The Apple iPhone 6s and iPhone 6s Plus Review

A9’s CPU: Twister

Taking a starring role in A9 is Twister, the latest generation ARMv8 AArch64 CPU core out of Apple. With Cyclone Apple made a clear leap to the front of the ARM CPU development pack, and since then they haven’t looked back. Still, in the next year they will be facing ARM’s own Cortex-A72 design along with Qualcomm’s own Kryo. As a result Apple needs to progress on the CPU performance front if only to maintain their lead over other ARM vendors.

For the launch of the Apple A8 last year, Apple put together the Typhoon CPU core. Even though Typhoon was for a non-S iPhone, Apple still managed to integrate some basic architectural optimizations that put it ahead of Cyclone. This was important because Typhoon would only reach 1.4GHz in phones – likely a trade-off imposed by the temperamental 20nm process – and as a result Apple needed their CPU architecture to carry the day.

However with the iPhone 6s, all of the stars are coming into alignment for Apple. On the one hand as this is an iPhone S release, even more is expected of them on the architectural side of matters. On the other hand between the power benefits of the FinFET processes and Twister’s place in Apple’s seeming 2-year cycle, Apple will get to run up the score twice: once with clockspeed and once with a more substantial architecture improvement.

In fact on the clockspeed front this is the biggest jump in CPU frequencies since Swift in the A6, where Apple went from an 800MHz ARM Cortex-A9 to the aforementioned custom Swift design at 1.3GHz. As a result Apple immediately gets to capitalize on a 450MHz (32.1%) clockspeed bump for Twister in the A9 versus the Typhoon-powered A8. That large of a clockspeed bump alone would be enough to give Apple a sizable performance boost, especially as competing designs are already at 2GHz+ and are unlikely to shoot much higher due to power concerns.

Apple has always played it conservative with clockspeeds in their CPU designs – favoring wide CPUs that don’t need to (or don’t like to) clock higher – so an increase like this is a notable event given the power costs that traditionally come with higher clockspeeds. Based on the underlying manufacturing technology this looks like Apple is cashing in their FinFET dividend, taking advantage of the reduction in operating voltages in order to ratchet up the CPU frequency. This makes a great deal of sense for Apple (architectural improvements only get harder), but at the same time given that Apple is reaching the far edge of the performance curve I suspect this may be the last time we see a 25%+ clockspeed increase in a single generation with an Apple SoC.

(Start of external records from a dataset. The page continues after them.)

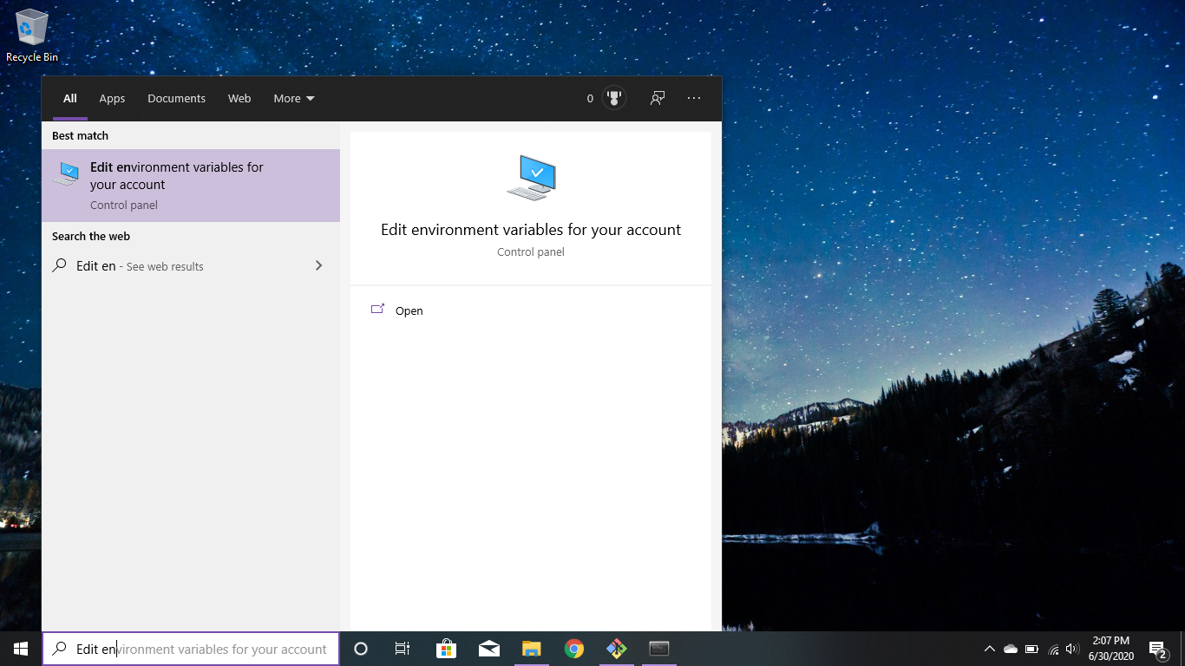The image size is (1185, 666).
Task: Click Open in the preview pane
Action: [x=409, y=310]
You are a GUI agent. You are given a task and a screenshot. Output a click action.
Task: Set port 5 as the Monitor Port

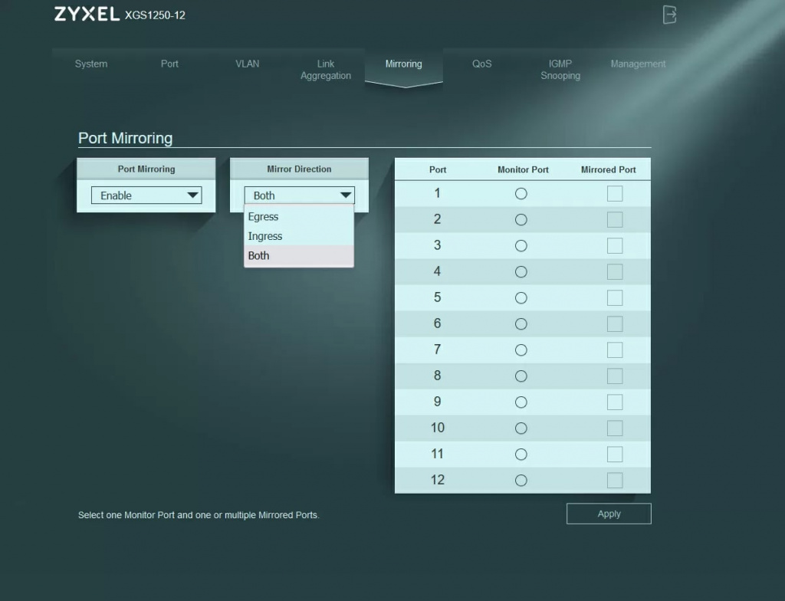coord(521,298)
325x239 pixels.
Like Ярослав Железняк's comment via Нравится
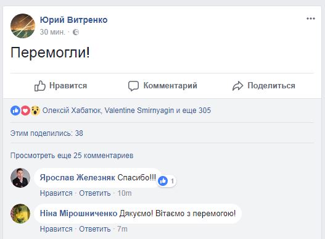click(x=56, y=193)
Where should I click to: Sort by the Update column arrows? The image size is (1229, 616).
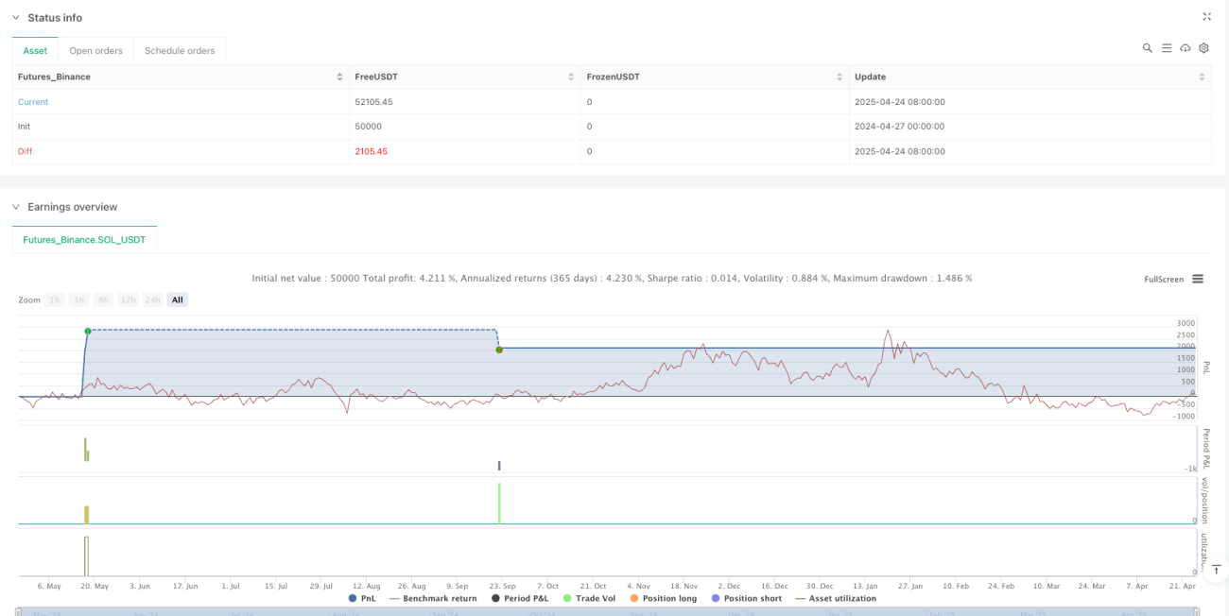pyautogui.click(x=1202, y=77)
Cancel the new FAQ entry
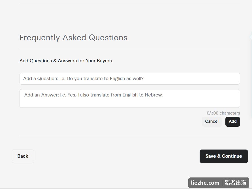 coord(212,122)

As for Twister’s architecture, there’s a story here as well. Relative to the Cyclone-to-Typhoon transition, Typhoon-to-Twister is a larger architectural upgrade for Apple as we’ll see. At the same time however it’s not on the level of Swift-to-Cyclone, nor would we expect it to be. Apple’s architecture, for lack of a better word, should be “stable” for the moment, which means Apple has plenty of room to optimize their designs without flipping the table and starting over.

Unfortunately I can tell you straight up that we’re only scratching the surface on the architectural side. Apple really doesn’t like talking about CPU architecture, and every time we poke at an Apple SoC they clamp down just a bit harder. At the end of the day Apple can’t hide everything about the SoC, but a Cyclone-like disclosure is likely not going to happen with Twister.

So with that out of the way, let’s start with a low-level look at Twister, and some of the attributes of the CPU design.

Apple Custom CPU Core Comparison

 
Apple A8
Apple A9

CPU Codename
Typhoon
Twister

ARM ISA
ARMv8-A (32/64-bit)
ARMv8-A (32/64-bit)

Issue Width
6 micro-ops
6 micro-ops

Reorder Buffer Size
192 micro-ops
192 micro-ops

Branch Mispredict Penalty
16 (14 – 19)
9

Integer ALUs
4
4

Shifter ALUs
2
4

Load/Store Units
2
2

Addition (FP32) Latency
4 cycles
3 cycles

Multiplication (FP32) Latency
5 cycles
4 cycles

Addition (INT) Latency
1 cycle
1 cycle

Multiplication (INT) Latency
3 cycles
3 cycles

Branch Units
2
2

Indirect Branch Units
1
1

FP/NEON ALUs
3 (3 Add or 2 Mult)
3 (3 Add or 3 Mult)

L1 Cache
64KB I$ + 64KB D$
64KB I$ + 64KB D$

L2 Cache
1MB
3MB

L3 Cache
4MB
8MB 4MB

In terms of execution width and reorder depth, we haven’t found anything to indicate that Twister is wider or deeper than Typoon, so the issue-width appears to still be 6 micro-ops while the out-of-order-execution reorder buffer remains at 192 micro-ops. A 6-wide design was and remains atypically large for a 64-bit ARMv8 design, and this is one of those “stable” aspects that is likely not to change anytime soon. As for the OoO reorder depth, contemporary experience is that deeper OoO reorder windows eat more power, in which case this is something that Apple may want to hold off on until they can’t pick up performance gains elsewhere.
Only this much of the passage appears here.